▸ TRY IT
In the records below, find the line containing "The width and height of the screenshot is (582, 392).", then copy that line and all lines after it, exactly, omitting every picture.

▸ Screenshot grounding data
-=-=-
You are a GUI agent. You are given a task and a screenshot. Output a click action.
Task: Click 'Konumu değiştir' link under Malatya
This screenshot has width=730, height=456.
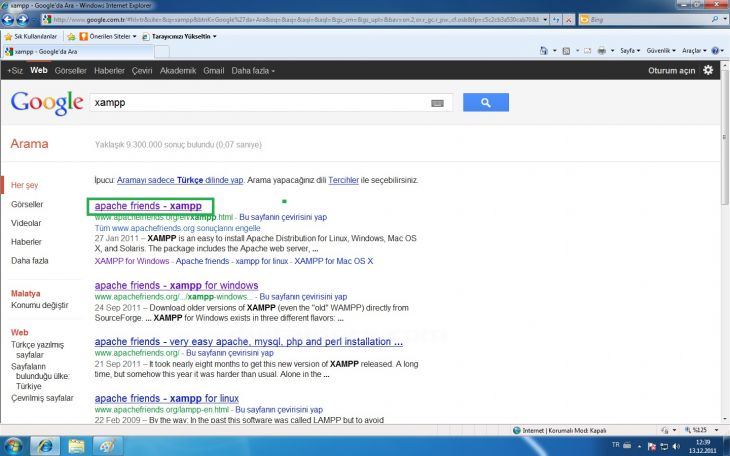(x=39, y=305)

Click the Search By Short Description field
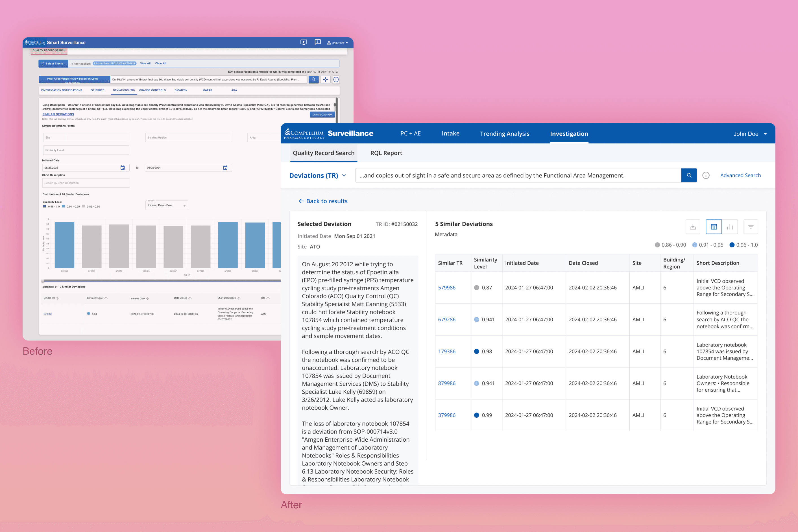86,183
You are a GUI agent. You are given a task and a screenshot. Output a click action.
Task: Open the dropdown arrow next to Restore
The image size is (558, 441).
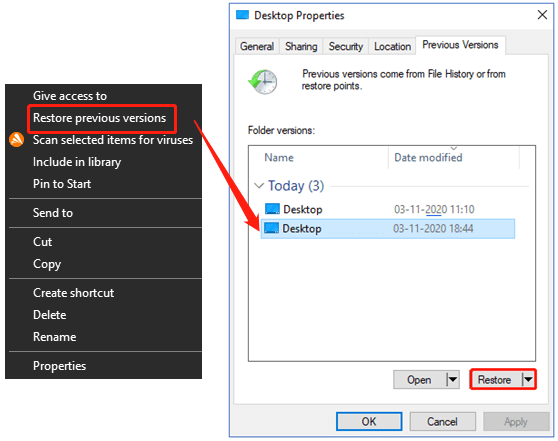(x=528, y=379)
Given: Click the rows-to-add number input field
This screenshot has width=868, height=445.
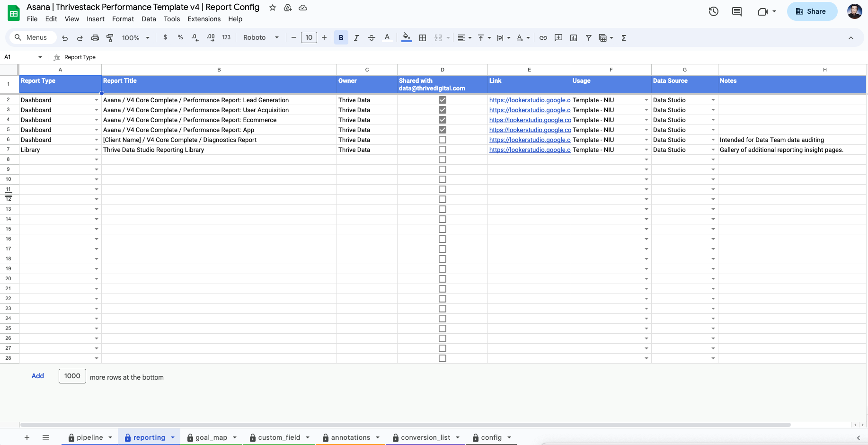Looking at the screenshot, I should [72, 376].
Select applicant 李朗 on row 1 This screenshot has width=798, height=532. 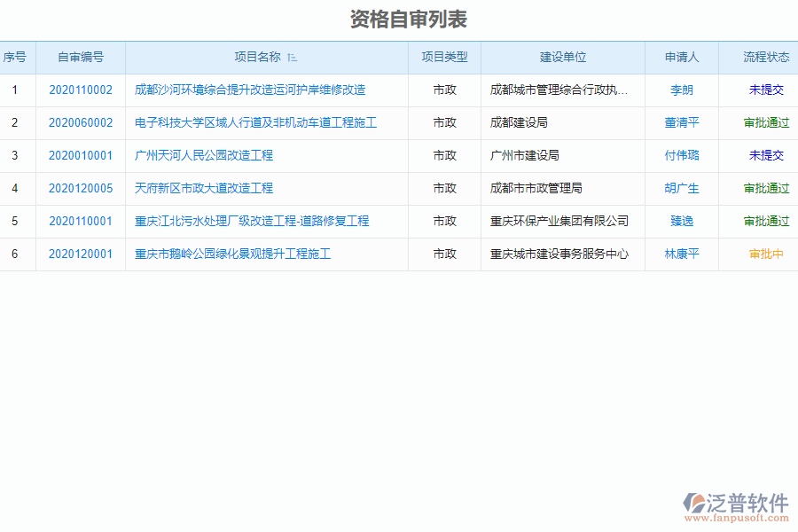tap(683, 90)
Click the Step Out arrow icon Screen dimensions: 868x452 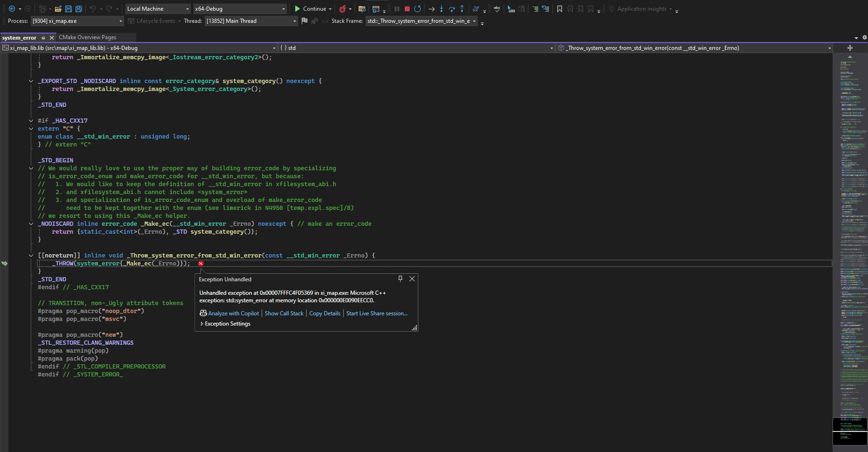coord(462,9)
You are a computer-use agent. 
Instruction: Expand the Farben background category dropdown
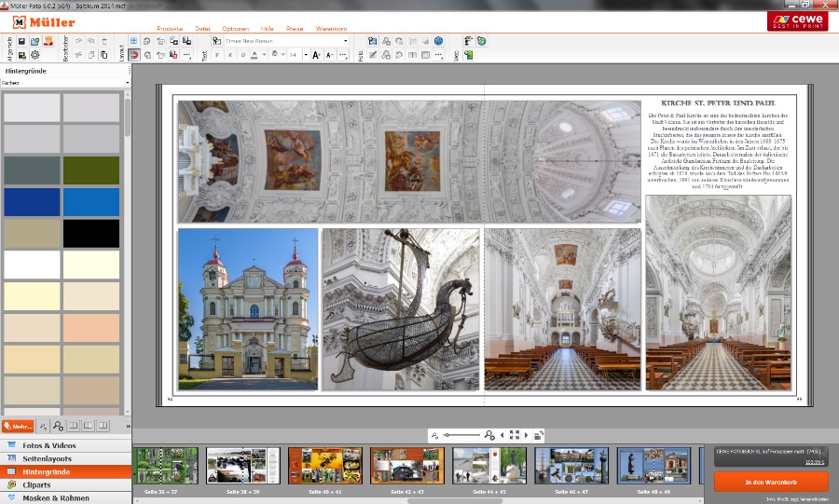127,83
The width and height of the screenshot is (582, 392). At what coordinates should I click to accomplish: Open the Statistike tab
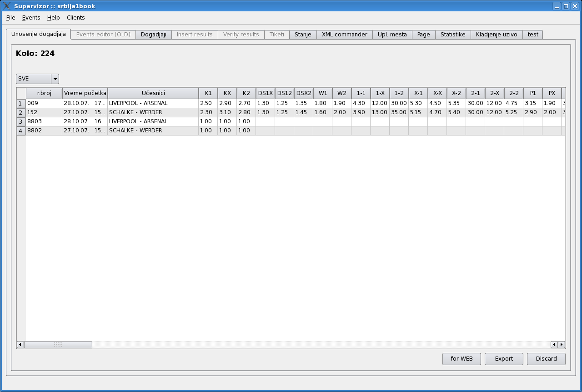452,35
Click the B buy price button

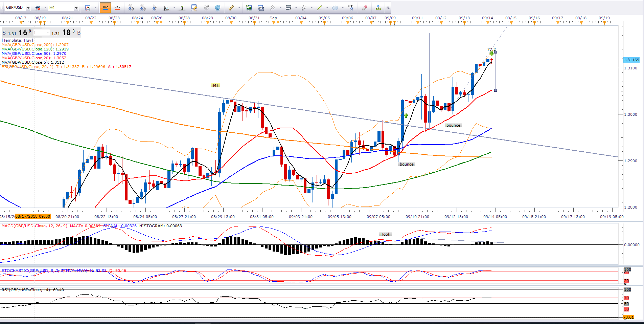coord(79,33)
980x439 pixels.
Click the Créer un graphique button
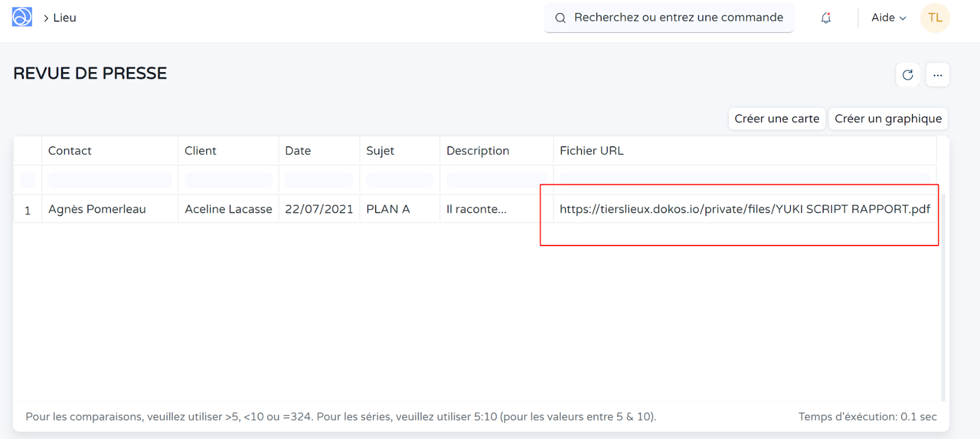[x=888, y=119]
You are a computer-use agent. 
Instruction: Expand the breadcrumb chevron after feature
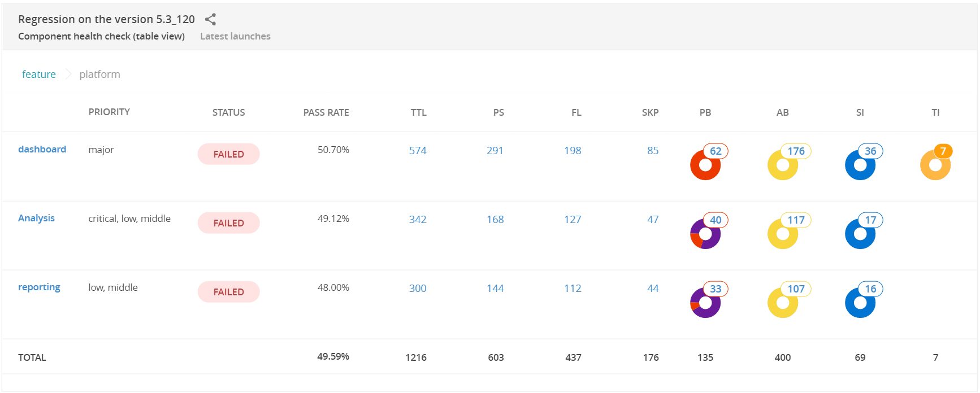tap(67, 74)
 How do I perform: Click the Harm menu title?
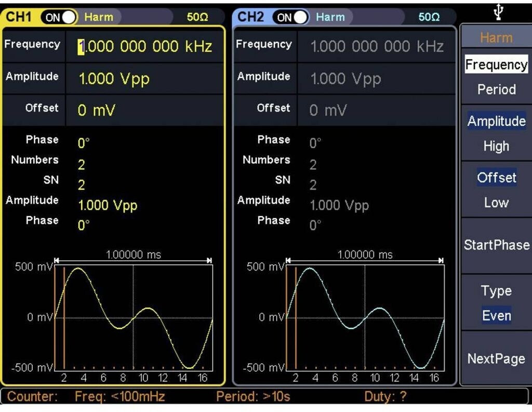coord(496,37)
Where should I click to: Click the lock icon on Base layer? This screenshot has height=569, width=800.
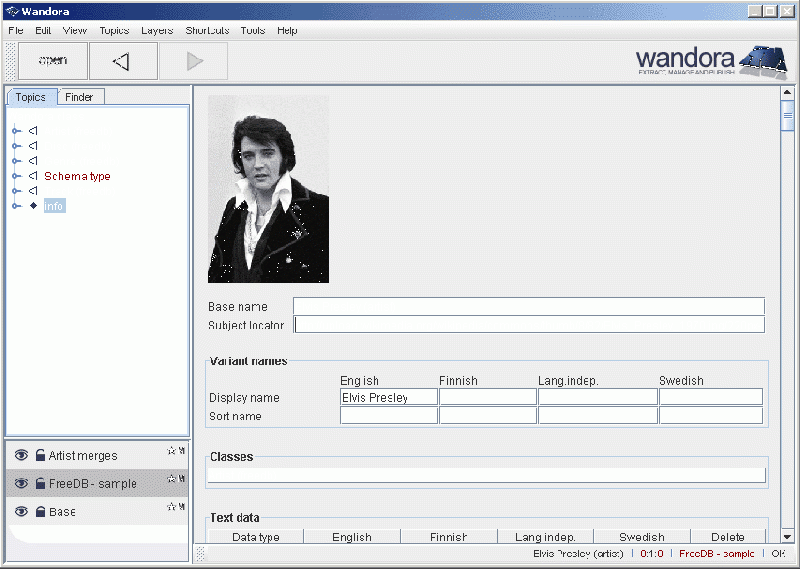pyautogui.click(x=41, y=512)
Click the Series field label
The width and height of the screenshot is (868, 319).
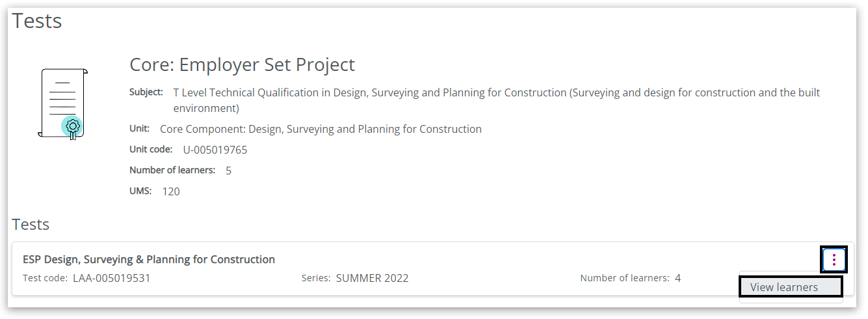316,278
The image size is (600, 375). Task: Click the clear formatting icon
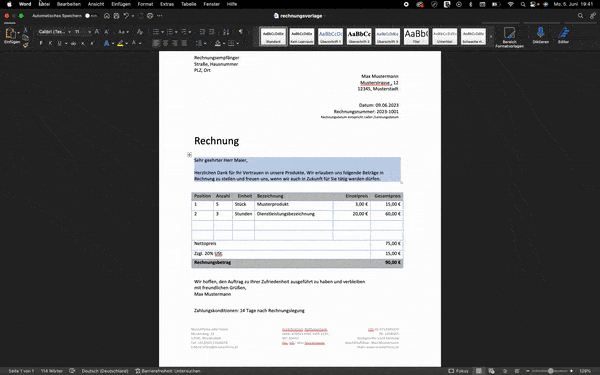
-=-=-
▸ RESPONSE TO THIS TASK
The width and height of the screenshot is (582, 392). At what coordinates should I click to accomplish: Open the Statistike tab
452,35
Click the B buy price button

coord(79,33)
980x439 pixels.
Click the Créer un graphique button
[x=888, y=119]
You are a computer-use agent. 
Instruction: Expand the breadcrumb chevron after feature
tap(67, 74)
 How do I perform: Click the Harm menu title?
coord(496,37)
Where should I click to: Click the lock icon on Base layer? This screenshot has height=569, width=800.
pyautogui.click(x=41, y=512)
Click the Series field label
The width and height of the screenshot is (868, 319).
316,278
The image size is (600, 375). Task: Click the clear formatting icon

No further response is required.